L’accelerazione della crisi tra Ucraina e Russia covava già da 48 ore. Sabato l’agenzia Tass aveva informato che dal primo mattino erano in corso esercitazioni militari dell’esercito ucraino sul Mar d’Azov. E a Kiev il parlamento approva 30 giorni di legge marziale. Nel pomeriggio poi il ministero della difesa ucraino dichiarava di aver conquistato un villaggio del Donbass proprio nella «zona grigia» che separa i confini tra le «repubbliche ribelli» e quelle del Tridente, mettendo fine q una traballante tregua (segnata da continui screzi) che resisteva da mesi. L’inasprirsi dello scontro nel Donbass veniva confermato domenica sera dall’agenzia 112.ua che informava di un duro scontro con scambio di colpi di artiglieria pesante tra i due eserciti non lontano da Maryupol con l’uso, da parte ucraina, perfino dell’aviazione.

DOMENICA mattina, l’Fsb (l’ex Kgb) aveva segnalato che 3 navi ucraine (le due cannoniere Berdiansk e Nikopol e un rimorchiatore) erano entrate nel Mar Nero, al largo della Crimea, in acque che la Russia considera territoriali dopo l’integrazione della penisola nel 2015. Seguiva un fitto scambio di veline tra i due stati maggiori. L’Ucraina affermava di aver chiesto che le 3 navi potessero rientrare dallo sconfinamento per poter proseguire verso lo stretto di Kerch e approdare sul mar d’Azov, mentre i russi parlavano di «aperta provocazione» e affermavano di aver avvistato in zona altre due navi ucraine. In serata poi la marina russa poneva sotto controllo le tre navi russe che venivano scortate al porto di Kerch. Per gli ucraini, non smentiti dai russi, una delle navi era stata cannoneggiata e una seconda speronata provocando 6 feriti tra i 24 soldati dell’equipaggio.

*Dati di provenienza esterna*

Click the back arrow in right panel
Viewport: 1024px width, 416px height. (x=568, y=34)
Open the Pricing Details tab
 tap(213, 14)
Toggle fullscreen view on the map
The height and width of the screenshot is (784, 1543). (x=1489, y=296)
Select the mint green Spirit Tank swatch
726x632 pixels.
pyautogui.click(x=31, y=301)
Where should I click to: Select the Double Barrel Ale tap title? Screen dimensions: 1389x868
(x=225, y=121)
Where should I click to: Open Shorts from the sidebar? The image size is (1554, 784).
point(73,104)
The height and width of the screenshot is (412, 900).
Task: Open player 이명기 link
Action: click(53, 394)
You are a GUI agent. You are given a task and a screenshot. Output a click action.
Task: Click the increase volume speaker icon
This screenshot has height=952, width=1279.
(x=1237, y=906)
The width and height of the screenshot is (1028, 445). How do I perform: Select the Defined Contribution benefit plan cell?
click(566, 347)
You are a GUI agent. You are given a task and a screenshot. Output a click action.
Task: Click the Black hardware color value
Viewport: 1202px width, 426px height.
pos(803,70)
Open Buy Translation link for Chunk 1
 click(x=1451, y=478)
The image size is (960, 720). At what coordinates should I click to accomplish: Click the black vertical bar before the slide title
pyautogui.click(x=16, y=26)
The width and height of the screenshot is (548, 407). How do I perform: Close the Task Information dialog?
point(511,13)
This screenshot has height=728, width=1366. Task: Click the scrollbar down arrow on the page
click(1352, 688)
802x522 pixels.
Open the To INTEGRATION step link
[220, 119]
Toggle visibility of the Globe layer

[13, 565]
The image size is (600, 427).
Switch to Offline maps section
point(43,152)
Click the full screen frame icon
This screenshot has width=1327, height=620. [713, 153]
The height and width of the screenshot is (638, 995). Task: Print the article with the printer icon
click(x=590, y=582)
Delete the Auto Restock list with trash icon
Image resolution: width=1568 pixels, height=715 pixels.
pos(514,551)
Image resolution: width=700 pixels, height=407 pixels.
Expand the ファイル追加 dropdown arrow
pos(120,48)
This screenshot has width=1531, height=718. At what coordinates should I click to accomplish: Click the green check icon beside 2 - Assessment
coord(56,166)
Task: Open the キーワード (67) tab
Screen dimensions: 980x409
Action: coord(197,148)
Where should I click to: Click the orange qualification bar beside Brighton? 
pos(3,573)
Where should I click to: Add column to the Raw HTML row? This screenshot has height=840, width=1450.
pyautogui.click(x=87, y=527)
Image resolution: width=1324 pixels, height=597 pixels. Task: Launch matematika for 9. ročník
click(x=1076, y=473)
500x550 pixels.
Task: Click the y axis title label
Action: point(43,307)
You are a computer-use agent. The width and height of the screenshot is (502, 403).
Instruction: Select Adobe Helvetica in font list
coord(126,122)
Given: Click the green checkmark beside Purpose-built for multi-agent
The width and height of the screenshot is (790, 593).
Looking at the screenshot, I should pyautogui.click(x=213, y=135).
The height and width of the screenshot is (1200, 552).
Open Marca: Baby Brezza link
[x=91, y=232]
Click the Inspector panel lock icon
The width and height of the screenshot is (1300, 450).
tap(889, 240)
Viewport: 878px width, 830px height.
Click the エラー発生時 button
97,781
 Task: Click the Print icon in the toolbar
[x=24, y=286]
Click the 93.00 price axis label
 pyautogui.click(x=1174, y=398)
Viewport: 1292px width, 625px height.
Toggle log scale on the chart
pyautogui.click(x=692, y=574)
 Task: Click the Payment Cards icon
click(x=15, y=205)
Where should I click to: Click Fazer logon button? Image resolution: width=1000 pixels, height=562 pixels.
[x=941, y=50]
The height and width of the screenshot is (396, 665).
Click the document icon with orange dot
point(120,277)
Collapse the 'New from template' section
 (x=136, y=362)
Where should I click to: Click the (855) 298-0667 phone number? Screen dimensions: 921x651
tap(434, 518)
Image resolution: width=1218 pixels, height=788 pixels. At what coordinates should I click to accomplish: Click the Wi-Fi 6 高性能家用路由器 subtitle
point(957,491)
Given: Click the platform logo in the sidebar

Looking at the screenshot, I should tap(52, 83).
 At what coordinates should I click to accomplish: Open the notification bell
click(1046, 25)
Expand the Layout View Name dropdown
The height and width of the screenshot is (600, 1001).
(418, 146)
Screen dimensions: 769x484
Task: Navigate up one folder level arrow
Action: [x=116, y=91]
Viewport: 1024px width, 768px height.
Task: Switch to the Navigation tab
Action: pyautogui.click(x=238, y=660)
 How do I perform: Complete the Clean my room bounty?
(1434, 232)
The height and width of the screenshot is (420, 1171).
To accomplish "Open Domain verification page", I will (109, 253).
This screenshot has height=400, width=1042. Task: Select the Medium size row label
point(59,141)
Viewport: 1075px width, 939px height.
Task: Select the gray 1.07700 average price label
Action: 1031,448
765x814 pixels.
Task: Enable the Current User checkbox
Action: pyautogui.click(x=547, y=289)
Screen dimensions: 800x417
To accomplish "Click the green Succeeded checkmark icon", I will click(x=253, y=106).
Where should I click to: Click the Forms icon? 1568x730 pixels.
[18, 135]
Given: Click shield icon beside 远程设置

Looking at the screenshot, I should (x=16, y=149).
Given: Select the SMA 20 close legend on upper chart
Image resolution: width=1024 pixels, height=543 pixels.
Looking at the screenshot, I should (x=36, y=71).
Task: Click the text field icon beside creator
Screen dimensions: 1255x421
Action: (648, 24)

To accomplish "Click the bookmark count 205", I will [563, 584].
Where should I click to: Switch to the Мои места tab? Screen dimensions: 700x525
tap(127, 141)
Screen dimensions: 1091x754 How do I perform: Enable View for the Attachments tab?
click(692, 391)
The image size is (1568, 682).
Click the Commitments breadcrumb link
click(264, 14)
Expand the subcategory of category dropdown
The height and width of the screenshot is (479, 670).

IMMEDIATE le conseguenze politiche. Il presidente ucraino Poroshenko accusava la Russia di «criminale aggressione» e annunciava lo stato di guerra in tutto il territorio nazionale, richiamando i riservisti e ponendo sotto il controllo del governo tutto il sistema bancario. Il tycoon ucraino si metteva poi in contratto con i quartier generali della Ue e della Nato a Bruxelles proponendo «rapide e decise azioni comuni». Mosca da parte sua affidava a Marya Zacharova una prima violentissima replica in cui si parlava di «un’azione provocatoria premeditata da parte ucraina». Per la diplomatica russa il cui regime installato a Kiev è solo «un’accolita di banditi sul genere di Michail Saakashvili», l’ex leader della Georgia che nel 2008 provocò la guerra in Ossezia. Ancora più duro il comunicato di Sergey Lavrov nel pomeriggio di ieri: «Vorremmo mettere in guardia l’Ucraina che il tentativo di provocare un conflitto con la Russia nelle acque nei mar d’Azov e mar Nero in coordinamento con gli Stati Uniti e la Ue è gravido di conseguenze. La Federazione russa bloccherà con durezza qualsiasi sconfinamento che mette a repentaglio la sua sovranità e sicurezza». Tesi poi ripetute nella riunione d’urgenza del Consiglio di sicurezza dell’Onu riunitosi in tarda sera su richiesta della Federazione Russa.

«LA PROVOCAZIONE – per il ministro degli esteri russo Lavrov – è stato accuratamente progettata e pianificata per creare ulteriore tensione nella regione, per avviare una nuova escalation di sanzioni e per distogliere l’attenzione dalla situazione in cui versa l’Ucraina».

Una guerra tra i due paesi nell’immediato, non sembra essere all’orizzonte, anche se le violente manifestazioni inscenate ieri dalle formazioni dell’estrema destra davanti ai consolati russi in Ucraina potrebbero innescare pericolose e imprevedibili conseguenze.

CON TRUMP impegnato a disbrigare la vicenda messicana, quasi in sua vece ha preso la parola Jens Stoltenberg, segretario della Nato, che incontrando Poroshenko ha minacciato la Russia di «pesanti reazioni» e ha annunciato a breve un incontro con i vertici militari ucraini per definire le decisioni di assumere. Sulla stessa lunghezza d’onda il presidente del Consiglio europeo, Donald Tusk che ha condannato la Russia «per l’uso della forza nel mare di Azov» e ha chiesto alle autorità russe «di liberare i marinai ucraini e astenersi da ulteriori provocazioni». Ma sia Angela Merkel che il comunicato ufficiale Nato parlavano della «necessità di disinnescare la crisi».

Tuttavia le nuove probabili sanzioni anti-Putin e il riaccendersi dei fuochi nel Donbass rischiano di spingere in un vicolo cieco una crisi che si trascina ormai da 5 anni.